There is a real possibility that a capital defendant like Ms. Newton may not be assigned an experienced defense attorney.It is up to the judge to assign the indigent defendant an attorney to represent them, from a list of available attorneys who may or may not have contributed to their campaign, as all judges including appellate judges, are elected in Texas. These defense attorneys don't have the money or resources to represent the client on the same level that the state has to prosecute the client. That attorney usually makes their living representing indigent clients and is paid a flat fee for each case by the court. Their job is to move people and paper through the system and not make waves so they can get another appointment.
I have no personal knowledge of Ms. Newton's counsel. So I can't really shed any light on that aspect of her appeal, other than to say it would not be surprising if her case was any different than what I have described above.
Secondly, the Harris County Crime lab is a nightmare. Evidence is lost in a huge warehouse, forensic evidence is subjected to mismanagement. It ain't CSI. I will put it to you this way, the budget for that CBS hit series is higher than the budget for reality in Harris County. But the stakes are higher in Harris County. Our "guests" get to die on death row and don't show up in future episodes. But this is America and entertainment is far more important than reality. There is no William Peterson-like character at the Harris County Crime Lab. And remember, even on CSI, they work for the state, not the defense. The defense usually does not have the resources to fight the crime labs' findings in any state.
Her appellate attorneys--a different class of attorney than regular defense attorneys--have plead that evidence was mishandled. There may have been two guns in the state's evidence warehouse in this matter, but her defense attorneys only knew of one. If the state didn't give exculpatory evidence to the defense, which they are required to do, it may be what is known as revers able error and she should get a new trial--if the appellate courts want to hear it. They don't have to if they don't want to. Her appellate attorneys are going to take this case federal now because they have gotten no where with the state appellate court. The basis of her federal appeal will come from the Fourteenth Amendment due process and equal protection clauses. She may have been denied due process and equal protection of the system if she didn't get effective counsel or was entitled to evidence which may have been withheld by the state.

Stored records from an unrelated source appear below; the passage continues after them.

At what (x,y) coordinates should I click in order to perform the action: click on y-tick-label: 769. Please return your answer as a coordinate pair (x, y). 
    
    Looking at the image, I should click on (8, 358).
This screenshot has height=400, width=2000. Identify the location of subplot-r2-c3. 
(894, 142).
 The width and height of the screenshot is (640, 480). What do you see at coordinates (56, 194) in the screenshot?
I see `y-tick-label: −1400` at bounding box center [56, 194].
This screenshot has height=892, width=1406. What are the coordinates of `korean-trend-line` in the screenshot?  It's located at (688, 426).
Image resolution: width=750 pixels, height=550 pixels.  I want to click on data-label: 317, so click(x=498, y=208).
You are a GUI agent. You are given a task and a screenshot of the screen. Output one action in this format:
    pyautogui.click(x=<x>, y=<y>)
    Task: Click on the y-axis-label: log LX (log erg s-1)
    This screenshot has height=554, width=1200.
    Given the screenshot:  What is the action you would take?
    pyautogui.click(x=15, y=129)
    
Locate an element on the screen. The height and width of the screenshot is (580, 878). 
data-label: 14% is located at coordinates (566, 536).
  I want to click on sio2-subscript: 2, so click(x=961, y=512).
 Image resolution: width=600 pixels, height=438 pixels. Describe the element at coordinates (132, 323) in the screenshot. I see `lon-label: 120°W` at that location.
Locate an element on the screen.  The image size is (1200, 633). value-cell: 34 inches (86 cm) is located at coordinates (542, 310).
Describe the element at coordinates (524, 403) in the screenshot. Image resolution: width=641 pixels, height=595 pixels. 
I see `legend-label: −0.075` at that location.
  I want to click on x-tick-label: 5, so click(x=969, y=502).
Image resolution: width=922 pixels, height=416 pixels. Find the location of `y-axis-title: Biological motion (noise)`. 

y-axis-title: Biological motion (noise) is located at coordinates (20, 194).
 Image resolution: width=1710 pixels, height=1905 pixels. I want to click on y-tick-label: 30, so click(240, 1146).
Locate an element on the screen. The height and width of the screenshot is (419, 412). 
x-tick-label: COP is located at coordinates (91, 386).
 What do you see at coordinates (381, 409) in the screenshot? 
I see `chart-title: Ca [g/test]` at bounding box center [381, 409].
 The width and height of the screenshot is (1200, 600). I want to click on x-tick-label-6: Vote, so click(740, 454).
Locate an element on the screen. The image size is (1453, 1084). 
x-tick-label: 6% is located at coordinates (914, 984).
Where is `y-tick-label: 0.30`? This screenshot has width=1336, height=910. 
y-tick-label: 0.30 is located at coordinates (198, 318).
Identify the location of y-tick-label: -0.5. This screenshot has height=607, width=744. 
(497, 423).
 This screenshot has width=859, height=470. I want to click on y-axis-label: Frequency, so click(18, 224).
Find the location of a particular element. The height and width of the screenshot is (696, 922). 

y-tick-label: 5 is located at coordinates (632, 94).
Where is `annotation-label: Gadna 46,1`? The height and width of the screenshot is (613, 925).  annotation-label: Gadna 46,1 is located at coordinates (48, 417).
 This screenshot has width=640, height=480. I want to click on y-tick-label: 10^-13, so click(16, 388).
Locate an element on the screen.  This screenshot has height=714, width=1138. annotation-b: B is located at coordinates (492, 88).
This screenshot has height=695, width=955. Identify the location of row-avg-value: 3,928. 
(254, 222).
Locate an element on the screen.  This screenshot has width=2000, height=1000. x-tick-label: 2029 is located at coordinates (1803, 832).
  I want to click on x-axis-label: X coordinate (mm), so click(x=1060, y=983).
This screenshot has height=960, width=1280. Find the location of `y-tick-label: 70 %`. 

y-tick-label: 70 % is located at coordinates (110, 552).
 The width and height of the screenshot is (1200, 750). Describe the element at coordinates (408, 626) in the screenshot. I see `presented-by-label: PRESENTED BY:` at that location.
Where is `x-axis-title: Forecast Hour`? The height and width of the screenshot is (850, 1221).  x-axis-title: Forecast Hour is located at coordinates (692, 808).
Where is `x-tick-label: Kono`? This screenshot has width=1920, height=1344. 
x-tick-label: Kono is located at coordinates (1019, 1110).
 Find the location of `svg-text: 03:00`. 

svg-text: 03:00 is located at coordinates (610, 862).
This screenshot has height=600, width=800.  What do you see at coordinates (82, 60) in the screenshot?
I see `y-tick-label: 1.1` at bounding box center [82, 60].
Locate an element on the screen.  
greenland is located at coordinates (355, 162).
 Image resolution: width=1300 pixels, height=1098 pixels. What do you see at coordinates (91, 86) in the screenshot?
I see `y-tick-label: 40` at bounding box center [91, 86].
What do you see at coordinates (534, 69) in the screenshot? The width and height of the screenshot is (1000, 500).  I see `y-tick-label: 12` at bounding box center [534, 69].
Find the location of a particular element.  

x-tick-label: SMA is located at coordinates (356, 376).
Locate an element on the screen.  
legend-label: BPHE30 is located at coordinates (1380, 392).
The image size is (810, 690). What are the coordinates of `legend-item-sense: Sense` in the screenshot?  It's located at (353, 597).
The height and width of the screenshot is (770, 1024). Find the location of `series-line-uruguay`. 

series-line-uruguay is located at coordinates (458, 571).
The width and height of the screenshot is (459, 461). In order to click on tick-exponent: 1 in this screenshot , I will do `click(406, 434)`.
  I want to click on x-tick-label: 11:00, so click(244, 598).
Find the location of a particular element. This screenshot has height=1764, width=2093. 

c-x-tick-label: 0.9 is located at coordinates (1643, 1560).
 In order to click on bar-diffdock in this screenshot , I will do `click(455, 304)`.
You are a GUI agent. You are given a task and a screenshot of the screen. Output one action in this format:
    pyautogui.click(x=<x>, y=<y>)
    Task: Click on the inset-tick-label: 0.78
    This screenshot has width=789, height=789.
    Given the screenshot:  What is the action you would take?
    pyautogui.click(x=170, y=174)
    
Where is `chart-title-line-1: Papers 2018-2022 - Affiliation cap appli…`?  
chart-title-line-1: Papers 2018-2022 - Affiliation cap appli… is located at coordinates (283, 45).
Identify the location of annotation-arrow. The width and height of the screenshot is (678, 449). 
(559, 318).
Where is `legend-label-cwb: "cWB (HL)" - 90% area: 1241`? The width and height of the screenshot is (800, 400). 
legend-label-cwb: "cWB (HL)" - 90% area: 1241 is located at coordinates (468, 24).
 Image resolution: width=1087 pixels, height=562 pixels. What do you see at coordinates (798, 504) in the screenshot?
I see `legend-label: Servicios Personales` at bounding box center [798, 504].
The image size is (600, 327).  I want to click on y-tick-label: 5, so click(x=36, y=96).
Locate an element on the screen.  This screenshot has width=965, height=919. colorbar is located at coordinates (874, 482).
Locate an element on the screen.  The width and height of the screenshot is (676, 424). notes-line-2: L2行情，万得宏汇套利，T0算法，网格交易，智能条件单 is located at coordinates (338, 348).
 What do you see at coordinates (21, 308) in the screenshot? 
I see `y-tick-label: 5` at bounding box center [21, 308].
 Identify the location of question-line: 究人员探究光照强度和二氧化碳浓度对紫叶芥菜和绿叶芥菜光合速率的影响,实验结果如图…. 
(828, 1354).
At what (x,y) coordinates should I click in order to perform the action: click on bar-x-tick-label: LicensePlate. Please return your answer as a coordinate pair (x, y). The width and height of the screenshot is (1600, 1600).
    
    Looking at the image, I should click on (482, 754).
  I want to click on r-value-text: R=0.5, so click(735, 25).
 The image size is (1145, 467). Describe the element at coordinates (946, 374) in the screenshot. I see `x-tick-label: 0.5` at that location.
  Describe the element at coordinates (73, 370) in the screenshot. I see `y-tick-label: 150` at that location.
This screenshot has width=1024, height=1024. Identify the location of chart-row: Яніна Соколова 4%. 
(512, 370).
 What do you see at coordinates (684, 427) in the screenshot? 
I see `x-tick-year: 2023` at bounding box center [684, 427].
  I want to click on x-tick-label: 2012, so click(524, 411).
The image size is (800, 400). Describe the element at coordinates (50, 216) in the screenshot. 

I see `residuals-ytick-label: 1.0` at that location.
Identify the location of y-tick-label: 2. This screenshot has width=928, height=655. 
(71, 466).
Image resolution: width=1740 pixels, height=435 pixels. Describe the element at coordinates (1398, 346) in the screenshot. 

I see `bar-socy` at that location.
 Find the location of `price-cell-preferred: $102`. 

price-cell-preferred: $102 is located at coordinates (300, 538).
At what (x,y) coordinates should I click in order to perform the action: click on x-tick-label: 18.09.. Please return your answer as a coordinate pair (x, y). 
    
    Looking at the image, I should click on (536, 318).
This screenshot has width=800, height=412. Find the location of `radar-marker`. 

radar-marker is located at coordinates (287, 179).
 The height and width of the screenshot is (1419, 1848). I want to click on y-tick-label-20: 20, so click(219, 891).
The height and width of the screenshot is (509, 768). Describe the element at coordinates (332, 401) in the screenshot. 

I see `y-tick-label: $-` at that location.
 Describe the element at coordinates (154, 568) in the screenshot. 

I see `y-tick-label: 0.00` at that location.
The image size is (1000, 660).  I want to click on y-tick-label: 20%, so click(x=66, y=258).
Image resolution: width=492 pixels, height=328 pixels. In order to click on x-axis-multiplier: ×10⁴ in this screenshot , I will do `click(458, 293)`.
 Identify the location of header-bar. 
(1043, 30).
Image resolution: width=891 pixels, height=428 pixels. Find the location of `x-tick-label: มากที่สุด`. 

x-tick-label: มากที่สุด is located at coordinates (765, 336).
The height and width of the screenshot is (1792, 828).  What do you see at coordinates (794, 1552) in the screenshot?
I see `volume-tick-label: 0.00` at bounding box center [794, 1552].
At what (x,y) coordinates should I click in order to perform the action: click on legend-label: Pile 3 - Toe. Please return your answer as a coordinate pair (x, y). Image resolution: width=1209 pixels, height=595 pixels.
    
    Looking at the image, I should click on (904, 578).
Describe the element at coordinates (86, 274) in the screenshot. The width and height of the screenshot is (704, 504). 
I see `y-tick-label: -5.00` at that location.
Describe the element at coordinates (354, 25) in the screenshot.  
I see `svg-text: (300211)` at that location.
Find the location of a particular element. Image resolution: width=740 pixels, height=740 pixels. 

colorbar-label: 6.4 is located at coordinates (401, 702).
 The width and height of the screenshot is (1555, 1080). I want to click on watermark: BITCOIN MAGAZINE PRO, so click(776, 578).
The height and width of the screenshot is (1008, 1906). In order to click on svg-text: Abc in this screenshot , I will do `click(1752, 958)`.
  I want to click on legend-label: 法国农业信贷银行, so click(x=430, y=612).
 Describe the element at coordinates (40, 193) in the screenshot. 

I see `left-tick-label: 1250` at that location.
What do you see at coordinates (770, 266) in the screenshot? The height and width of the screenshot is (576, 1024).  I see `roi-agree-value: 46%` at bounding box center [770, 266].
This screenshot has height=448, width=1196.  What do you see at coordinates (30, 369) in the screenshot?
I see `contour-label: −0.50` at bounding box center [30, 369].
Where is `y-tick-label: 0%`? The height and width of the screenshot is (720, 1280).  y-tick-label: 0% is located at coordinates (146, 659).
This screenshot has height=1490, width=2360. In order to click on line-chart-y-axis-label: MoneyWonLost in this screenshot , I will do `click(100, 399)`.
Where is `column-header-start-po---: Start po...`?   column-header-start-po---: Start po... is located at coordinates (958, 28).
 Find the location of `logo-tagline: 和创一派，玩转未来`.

Her story is unremarkable. This time the defendant is a woman. Next time it will be a man, the time before it was a man. I am not so troubled by the state executing a woman. Equal rights. She has every right to be screwed by the system as the next man. The death penalty is wrong because we are human, it is a human system, and it is flawed. So many people believe that if the government says someone is guilty and the defense bar isn't independent and financed to fight that system--they are a problem in that system--then justice is often the product of human error. Even if she is guilty, what is the point of executing her? The appellate process is more expensive than a simple life sentence without parole.
DNA wouldn't have made any difference in this matter. Ballistics and procedure would have. Did the state hide evidence from her defense team? Did they have the guts to ask? In Texas, as opposed to television law, defendants don't even have a right to the state's witness list and a copy of the indictment. District Attoneys who prosecute crime in Texas are supposed to do justice, not convictions. But justice doesn't get you re-elected in a state where executions are a kind of blood sport. It is like the state's hunting dogs chasing the fox. It has a long history. Jesus didn't have a defense attorney and if he had, with what would the poor son of God had paid his attorney that could compete with 30 pieces of silver the state paid to their snitch, Judas. The advantages belong to the state and they don't go to the death chamber when they lose. When they win, they get re-elected on their conviction record.